Espiens, France 23-07-09

What a difference a day makes.  A day of rest that is.  Also a bottle or two less of red wine the night before a run.  Odile (I am her husband) and Joanna went to the beach to visit a friend so I only had a couple of glasses of wine at dinner with the kids last night. The 12k run today was enjoyable.  It was a pace builder and I managed it well.

Since I had just written the piece about running technology, I was trying, as I ran, to recall if I had forgotten to mention anything else that Pheidipides could have used to survive his run.

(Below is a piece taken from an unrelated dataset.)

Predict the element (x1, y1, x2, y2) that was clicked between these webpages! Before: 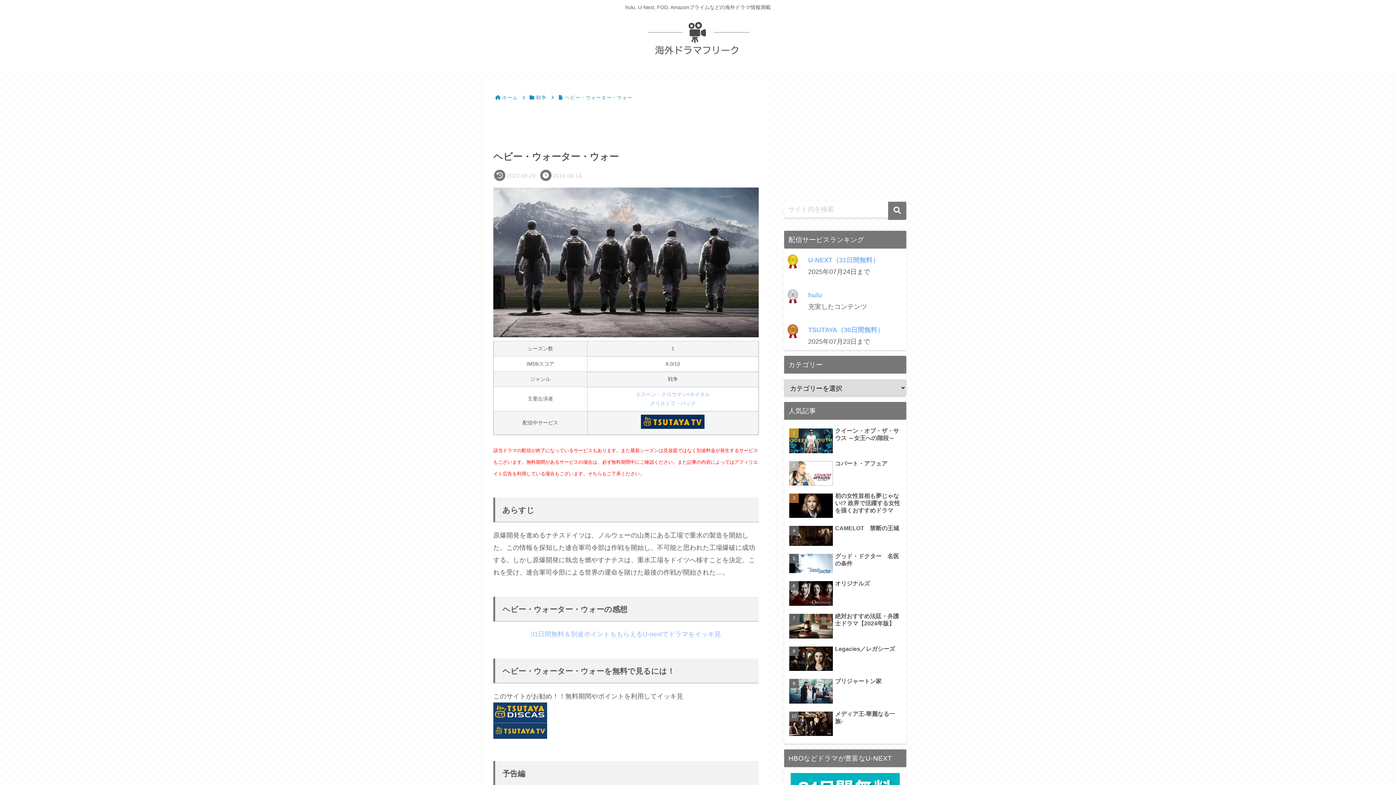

It turns out that the run from Marathon to Athens was probably not what killed him.  What few people realize is that he was sent as a messenger to Sparta 120 miles away a week or so before the battle of Marathon.  He arrived at Sparta in less than 36hrs they say.   It was hilly terrain and a horse could not be used for much of the way.  The Spartans were involved in a religious party of some sort and declined to help out the Athenians.  So Pheidippides ran all the way back with the bad news and then immediately joined the battle against the Persians.

The Persians had a cunning plan.  Draw the small Athenian army out to Marathon, wipe it out there and proceed to an unprotected Athens.  Despite being out numbered something like 10 to 1, the Athenians beat the Persians on the plain and drove them back to the shoreline.  Another battle ensued and finally the remaining Persians (still a lot of them) made it back onto their boats.

Plan B for the Persians was to sail for Athens anyway.  After all, the Athenian army was now 26 miles away.  On observing this, the Athenian commanders called upon Pheidippides once again and sent him running to Athens to warn the mostly non-combatant citizens that the Persians were arriving by sea but that the intact Athenian army would be not far behind, via land.  Upon delivering the news of the victory at Marathon, the impending threat by sea and the imminent arrival of rescue by land, Pheidippides finally gave into exhaustion and died.

So Pheidipiddes succumbed not to a mere 3hr, 26 mile run but to 240 miles of running and two major battles in the space of 6 days.  The trot from Marathon to Athens was only a minor contributing factor.  Having known only parts of the Legend – ‘man runs 26 miles to deliver news of victory and promptly expires’ – I, like Michael Clark who wrote about this in Runners World,  was always suspicious.  Why run yourself to death to deliver good news?  Could 26 miles really kill a hardy Athenian?

Provided that I keep the training to less than 240 miles in the six days before Nov 1, and if I refrain from joining in on any large scale, hand-to-hand battles on October 31, I think I stand a decent chance of finishing the NYC Marathon alive.